An authoritative father, who inclined towards aggressive and manipulative behavior, planted the first seed of future events. Even though his upbringing was more than hard, Viktor always tried to thank him at all costs. While growing up his father’s views seemed important, given his education and professional status. Even more important than his own. Over time, their views began to diverge. Often Viktor found himself doing things despite his father. Ivan Perger’s presence slowly began to fade from his son’s life, making space for a fanatical dedication in fine arts, painting, studying and a few years later marrying a woman against the will of his parents.
Despite all the efforts, Viktor still had many questions unanswered. Art did not provide him with satisfactory answers. Family life also did not bring him the meaning of life. He was looking for more. And his search led him to the world of occultism and meditations.
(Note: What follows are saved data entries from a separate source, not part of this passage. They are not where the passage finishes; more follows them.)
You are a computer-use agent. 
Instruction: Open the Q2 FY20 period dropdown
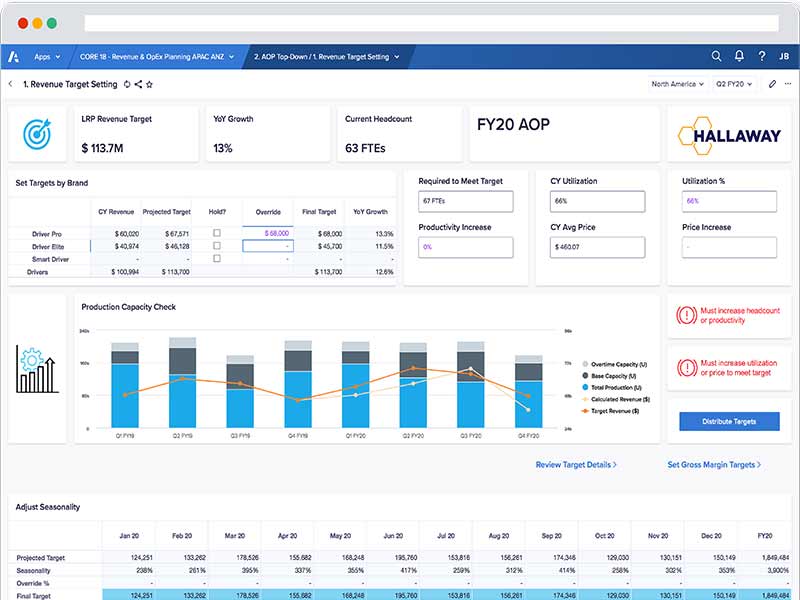tap(734, 84)
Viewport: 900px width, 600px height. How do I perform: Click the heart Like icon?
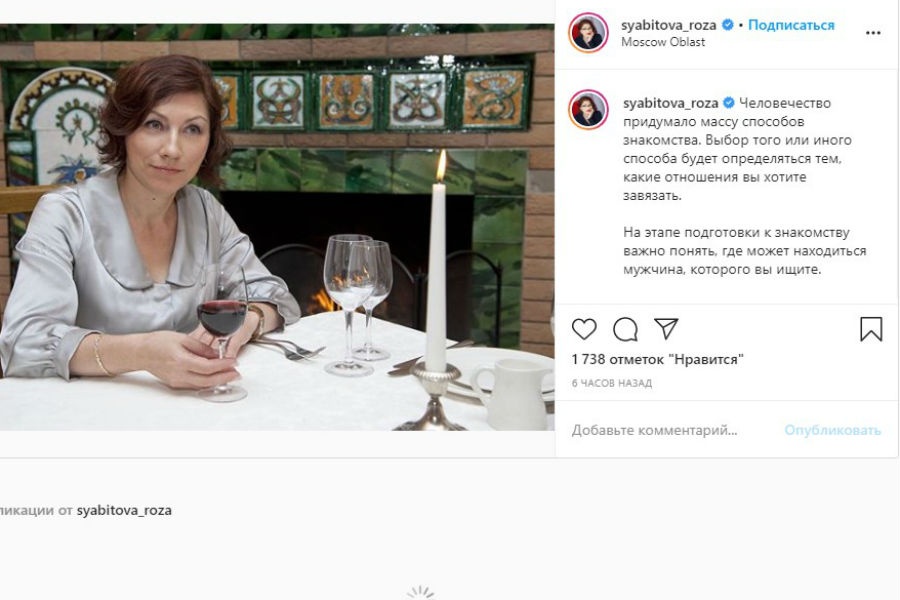[584, 329]
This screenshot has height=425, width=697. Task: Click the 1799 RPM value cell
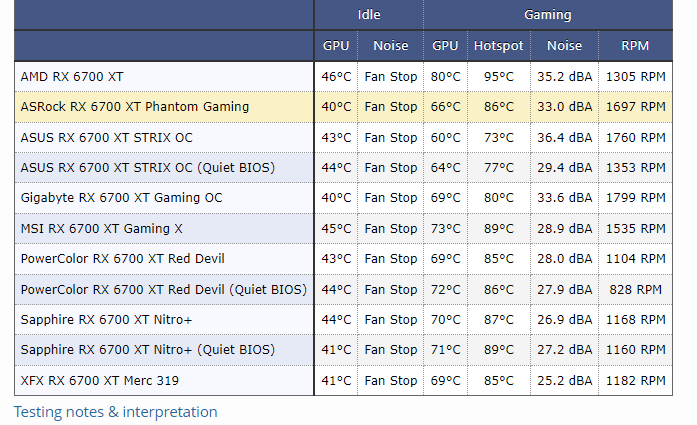click(635, 198)
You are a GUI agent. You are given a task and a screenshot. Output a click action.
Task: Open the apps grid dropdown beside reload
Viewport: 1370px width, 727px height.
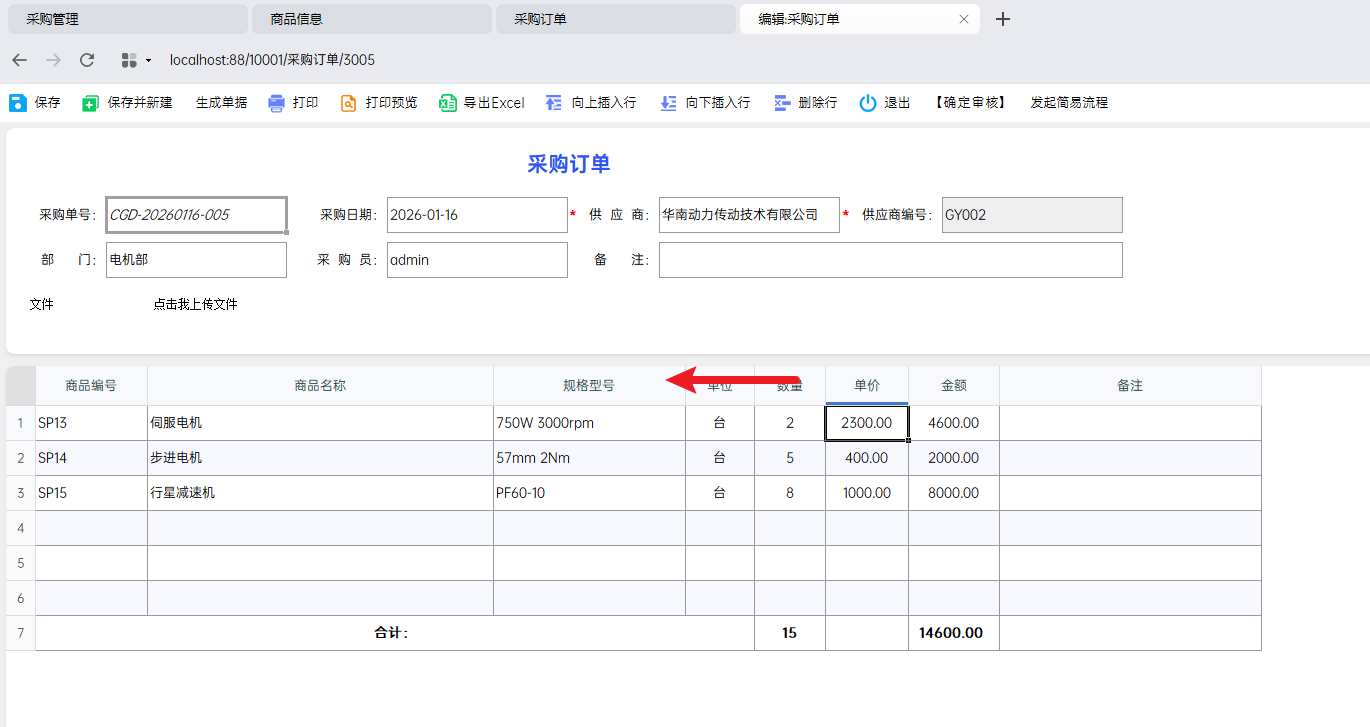tap(135, 60)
Precisely at this moment a cult entered his world and set the spiritual direction of his near future.
Libusa Perger initially tolerated her husband’s behavior and hoped that it was just a temporary experiment, and that Viktor would eventually understand that she and their son were the most important thing in his life. She hoped in vain. Viktor was so deeply immersed in cult life at the time that he could no longer see her as a life partner, but as an enemy who wanted to own him and destroy his newly found spiritual life.
Meanwhile, Viktor left his art-teaching job and, following the example of Sri Chinmoy’s older students, he founded the so-called Madadal spiritual enterprise, where he became an executive and a director in one person. In addition, he was very active in helping to organize his Guru’s meetings with celebrities, e.g., with the first Slovak president Michal Kováč, who even awarded the Sri Chinmoy Presidential Medal.
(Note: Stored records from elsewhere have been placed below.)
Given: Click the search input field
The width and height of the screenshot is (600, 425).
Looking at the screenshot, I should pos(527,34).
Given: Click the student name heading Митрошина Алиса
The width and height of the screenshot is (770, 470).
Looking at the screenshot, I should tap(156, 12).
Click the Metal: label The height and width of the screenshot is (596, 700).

When Libusa couldn’t cope anymore, she turned to her father-in-law. Viktor’s father, the renowned literary scholar Professor Ivan Perger, initially sided with her by attempting to discuss the dangers of cults with his son. But as life went by, he eventually assists his son, for example by repeatedly nominating Sri Chinmoy for the Nobel Prize in Literature. This ultimately led to the strengthening of Viktor’s position within the cult. He became the cult’s official leader in Slovakia and granted the spiritual name Japaka.
Sri Chinmoy passed away in 2007, 16 years after Viktor joined the Center. Ivan Perger, Viktor’s father followed six months after. The loss of two strong influencers and certainties in his life led Viktor into depression. Even worse, news about Sri Chinmoy’s secret scandals, sexual abuse of female students, deliberate manipulations and perverted treatment of devoted cult members began to surface. Viktor could not hide from the fact, that he himself, had fallen prey to manipulation and fraud. He wanted out, but the exit was far from reach. Fear and uncertainty of what awaited him in the outside world were the largest obstacle. He was not at all sure whether he could make it out there, outside the community, to start a new, fulfilled life.
The story is told factually without exaggerations nor embellishments. The novel “With an Elephant on his Back” shows how easily one can fall into a trap of manipulation and what it takes to undergo the long and difficult way to exit. The purpose of this book is not to teach people how to live their lives or to fight various cults, cults, and other similar groups. The goal is to give a true testimony of life within the walls of a cult. Another objective is to sharpen the readers’ perception, so that they can identify manipulators and their destructive techniques in their own environment before it’s too late.